Here we'll keep a "canonical" list of linguistic functions, together with descriptions and examples:

  • definition: text that states and elaborates the meaning of a word or concept. E.g., "A punishment is an evil inflicted by public authority on him that hath done or omitted that which is judged by the same authority to be a transgression of the law, to the end that the will of men may thereby the better be disposed to obedience." (Hobbes, Lev XXVIII 1)
  • distinction: an explanation of the difference in meaning or content between two words or concepts. E.g., "Therefore between counsel and command, one great difference is that command is directed to a man's own benefit, and counsel to the benefit of another man. And from this ariseth another difference... [Hobbes goes on to list two more.]" (Hobbes, Lev XXV 3)
  • typology: a brief summary of the differences in meaning or content between three or more words or concepts; note, a long series of definitions can be prised apart as separate definitions, but if the author is concerned to draw contrasts, or especially to lay out logical or semantic relations in a very short space, the whole should be bundled together and labelled a typology. E.g., "Pride subjecteth a man to anger, the excess whereof is the madness called rage, and fury. And thus it comes to pass that excessive desire of revenge, when it becomes habitual, hurteth the organs, and becomes rage: that excessive love, with jealousy, becomes also rage: excessive opinion of a man's own self, for divine inspiration, for wisdom, learning, form, and the like, becomes distraction and giddiness: the same, joined with envy, rage: vehement opinion of the truth of anything, contradicted by others, rage." (Hobbes, Lev VIII 19)
  • proposition: bald (unargued-for) claims can be labelled "propositions" even if they are briefly elaborated and there are extremely weak or trivial arguments attached. E.g., "The vainglory which consisteth in the feigning or supposing of abilities in ourselves, which we know are not, is most incident to young men, and nourished by the histories or fictions of gallant persons; and is corrected oftentimes by age and employment." (Hobbes, Lev VI 41)
  • argument: a proposition supported by reasons significantly different from the proposition; to be counted as an argument, it should not be an argument merely in form (not everything that uses "therefore" or "because" is an argument) or obviously trivial. E.g., "When a man, upon the hearing of any speech, hath those thoughts which the words of that speech, and their connexion, were ordained and constituted to signify, then he is said to understand it: understanding being nothing else but conception caused by speech. … And therefore of absurd and false affirmations, in case they be universal, there can be no understanding; though many think they understand then, when they do but repeat the words softly, or con them in their mind." (Hobbes, Lev IV 22)
  • explanation: generally, a causal explanation of a type of phenomenon; causal principles or laws would be included here. E.g., "Eloquence, with flattery, disposeth men to confide in them that have it; because the former is seeming wisdom, the latter seeming kindness. Add to them military reputation and it disposeth men to adhere and subject themselves to those men that have them. The two former, having given them caution against danger from him, the latter gives them caution against danger from others." (Hobbes, Lev XI 16)
  • description: a simple description of a phenomenon without an attempt to explain it. "Sometimes a man knows a place determinate, within the compass whereof he is to seek; and then his thoughts run over all the parts thereof in the same manner as one would sweep a room to find a jewel; or as a spaniel ranges the field till he find a scent; or as a man should run over the alphabet to start a rhyme." (Hobbes, Lev III 6)
  • example: an illustration or a series of them of a point; includes extended cases; bear in mind that if an example is used to argue for a general proposition, rather than just to illustrate something that seems to be taken for granted, then it should be called an argument. E.g., "For example sake, it is against the law of nature to punish the innocent; and innocent is he that acquitteth himself judicially and is acknowledged for innocent by the judge. Put the case now that a man is accused of a capital crime, and seeing the power and malice of some enemy, and the frequent corruption and partiality of judges, runneth away..." (Hobbes, Lev XXVI 24)
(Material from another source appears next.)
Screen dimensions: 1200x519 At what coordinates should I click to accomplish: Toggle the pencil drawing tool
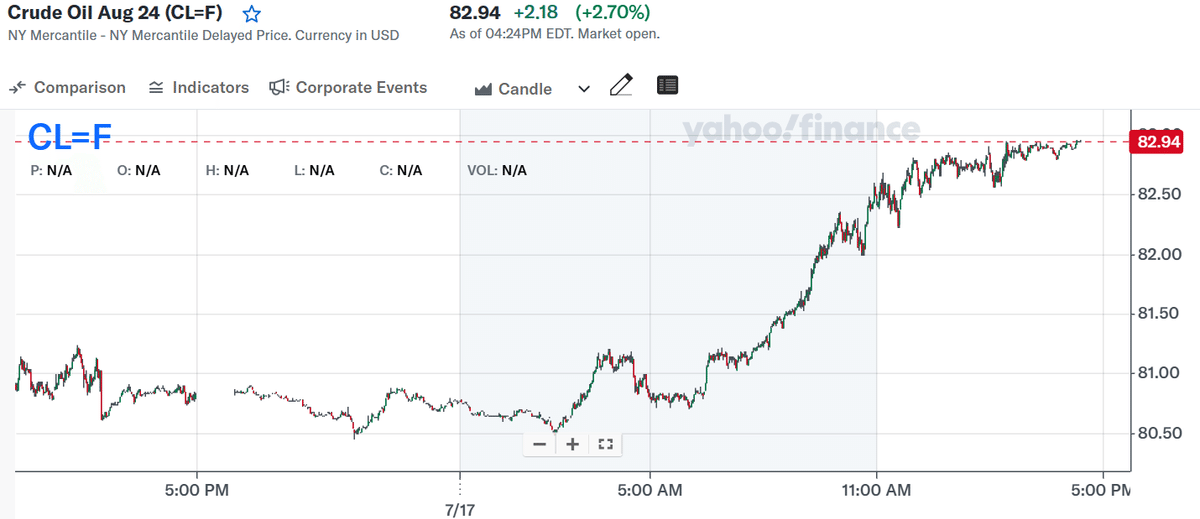[621, 86]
We will add to this list as needed; and with further discussion we may consolidate items or relabel them.

Chunk summary

A succinct, one-sentence summary of the chunk's contents is all that is required. Clearly, a great deal of nuance will be left out of such summaries. In general, it is better to use the source's jargon, unless some clearer but roughly equivalent way can be found to express the point.

Source

After each quotation, the source should be given after this general format: author, title, place in text. Sources should be cited in abbreviated format according to whatever pattern scholars have developed for citing that source in their scholarly work.

Further rules

More detailed rules on chunking can be found at chunking rules.
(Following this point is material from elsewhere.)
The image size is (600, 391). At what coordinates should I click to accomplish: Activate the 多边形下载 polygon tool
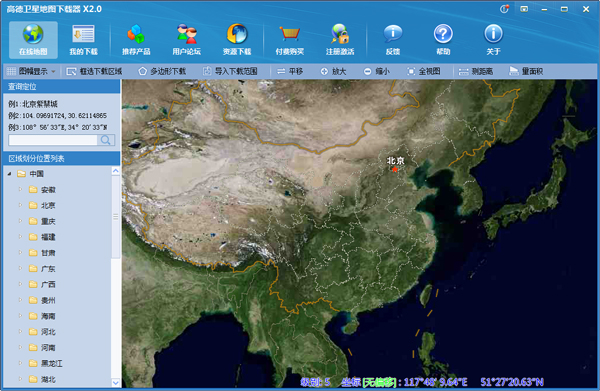tap(162, 71)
Editing the outline and placing chunks

Theoretical background

How to get started with this sort of outline

The current top-level nodes were more or less arbitrarily chosen based on some common "subdisciplines" of philosophy. (But this outline will eventually "morph" into one that will serve many different disciplines. Consequently, the top-level nodes may have to be renamed, and in any event they will certainly have to be rethought.)

Then, underneath the top-level nodes, new subnodes were created to accommodate a new text. For example, Hobbes begins Leviathan with a definition of "nature." The topic of nature (in the sense Hobbes defined it) is generally metaphysical; but, without elaborating an outline a priori, little more than that can or should be said to locate the chunk. So we created a "Nature" subhead under the "Metaphysics" top-level head, and placed Hobbes' definition of "nature" under the "Nature" subhead. But this is little better than a placeholder. It's probable that, when we get more texts to place under the Metaphysics heading, we will have elaborated a structure that indicates that definitions of "nature" properly belong some number of levels down, so to speak.

More generally, we regard outline construction as a bottom-up and highly iterative process. We make well-informed but essentially arbitrary choices about the higher-level nodes like Metaphysics and Ethics. As we collate more and more detailed discussions about specific topics, we fill out the deep structure of (part of) the outline; this then will allow us to revisit the higher-level structure to see whether it properly accommodates the details.

Outline construction is text-driven

The central guiding rule of outline creation is: headings are created only to provide an appropriate place for a chunk. The outline must not be expanded unduly without chunks to file under the new nodes.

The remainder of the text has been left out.